Expression of multidrug resistance proteins and accumulation of cisplatin in human non-small cell lung cancer cells

In order to understand and overcome multidrug resistance (MDR) of human non-small cell lung cancer (NSCLC), mRNA and protein expression levels of P-glycoprotein (MDR1), multidrug resistance-associated protein 1 (MRP1), and lung resistance-related protein (LRP) were investigated and compared with the chemosensitivity and the intracellular/intranuclear cisplatin accumulation of three NSCLC cell lines (Ma-10, Ma-31, and Ma-46).

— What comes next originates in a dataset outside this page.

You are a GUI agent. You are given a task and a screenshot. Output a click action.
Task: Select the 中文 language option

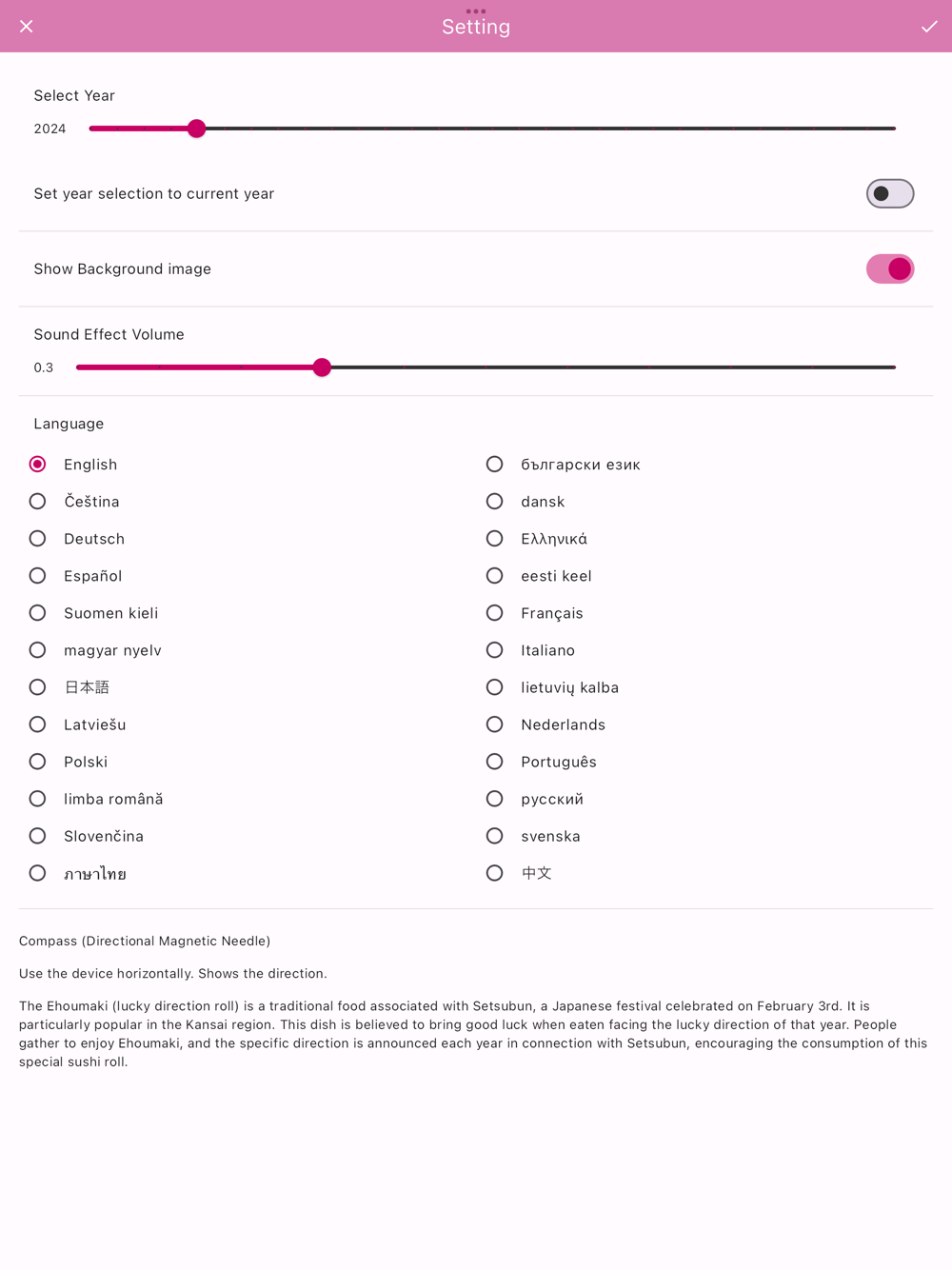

Ma-31 was more resistant than Ma-10 and Ma-46 to cisplatin, carboplatin, etoposide, and paclitaxel. The mRNA level of MDR1 was extremely low, and MDR1 protein was not detected in all cell lines. MR-P1 mRNA expression was highest in Ma-31 and lowest in Ma-10, but there was no notable difference between the MRP1 protein expression in three cell lines. LRP mRNA/protein was equally expressed in Ma-10 and Ma-31, but was nominal in Ma-46. The intracellular/intranuclear cisplatin accumulation of the cells was determined to be Ma-31 > Ma-46 > Ma-10. Thus, MDR1, MR-P1, and LRP mRNA and protein expression levels were not correlated with the chemosensitivity or the intracellular/intranuclear cisplatin accumulation of each cell line. The present results indicate that MDR proteins (MDR1, MR-P1, and LRP) may not play an important role in the chemoresistance and drug efflux of NSCLC cells.